Chapters 42-43 Summary
Miss Love spends all her time horseback riding, and Grandpa’s eyes are never merry now. Grandpa lets his hair grow out and displays his mean streak again. For instance, he gets even for an old score with Mr. Crummy, the hotel owner. Mr. Crummy has a drawing for a new name for the hotel. Grandpa’s suggested name is drawn from the hat, and he insists the deal be honored. The hotel is renamed the Rucker Blakeslee Hotel. People believe that Grandpa owns both the hotel and the store.
Grandpa then pretends to get sick to get Miss Love’s sympathy. After she catches on, she begins riding in a horse and buggy for hours. They act like they don’t know each other. Meanwhile, Loma is directing the Christmas play and asks Will to catch a live mouse for one scene in the play. Will and his friends decide to substitute live rats. They let nineteen rats out on the stage in the middle of the play causing the audience to scream and scatter. Will rushes home to put on an extra pair of pants to cushion his inevitable whipping.
Actually sorry for his prank, Will goes to Aunt Loma to apologize. She declares she will always hate him and slaps him. Will is happy to be back in the feud with her. Loma takes out her anger on her husband Camp. Will overhears Hosie Roach come to Grandpa and ask for a job. Grandpa doesn’t give it to him but makes sure that Camp hears him say Hosie would be equal to three of Camp.
While Loma is visiting in Athens, Camp kills himself with a gun in the kitchen. Hoyt and Will find the body. Camp leaves a suicide note that he tried to plan it while she was gone and in a way not to mess up the floor. He laid on an oilcloth that he could be wrapped in and disposed of.
Chapters 42-43 Commentary
While a lot of Will’s and Grandpa’s jokes and irritable feuds are humorous and part of the texture of Cold Sassy, there are unforeseen consequences. Will begins to learn remorse for ruining Loma’s Christmas play until her response keeps the feud going. She takes out all her bad moods on her husband, her whipping boy.
Camp’s pitiful suicide note reveals the other side, what it feels like to be the butt of jokes. He says he couldn’t take it any more but blames himself for being “good for nuthin” (p. 327).

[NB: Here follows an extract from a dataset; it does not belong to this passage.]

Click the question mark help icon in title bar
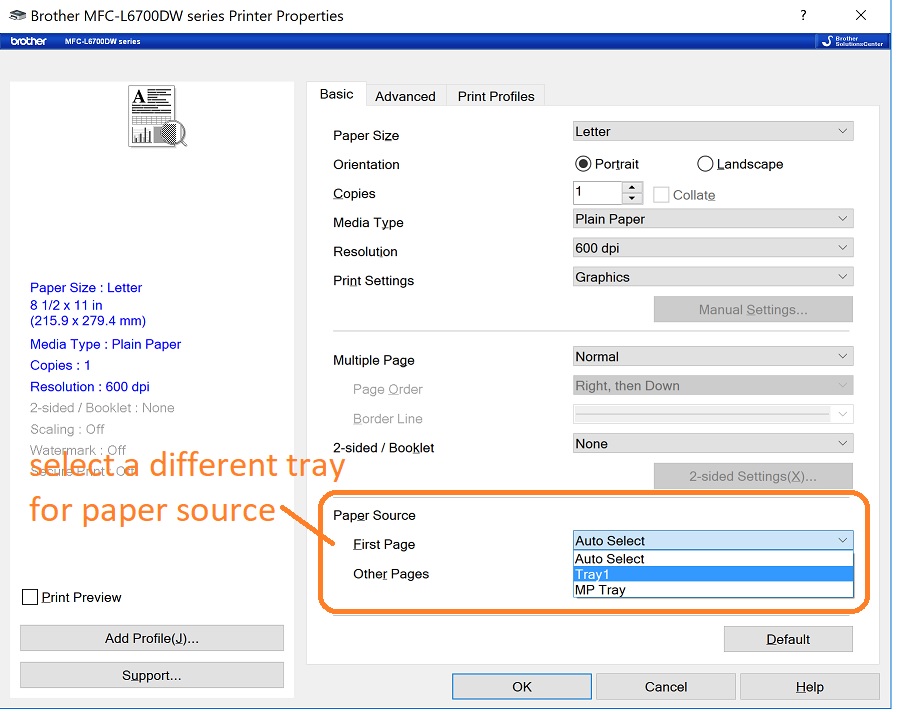This screenshot has height=712, width=897. click(804, 16)
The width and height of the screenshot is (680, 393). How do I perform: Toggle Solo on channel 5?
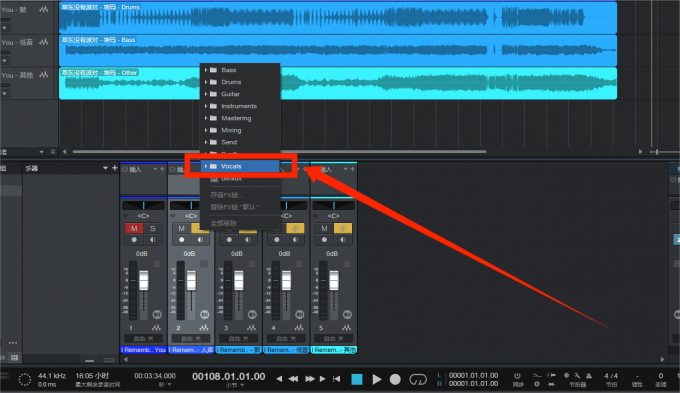(343, 228)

There is generosity in Will and Grandpa, but there is also prejudice and lack of consideration sometimes. Will likes Lightfoot but still looks down on the mill people, trying not to fully understand the injustice of their situation. Similarly, he rejects Love’s point about the position of black folks in the South. To the family, Camp is an ignorant tenant farmer boy and deserves their scorn.
Grandpa has been especially mean lately because of his disappointment with Love. The joy has gone out of both of them. And now, tragedy strikes the family.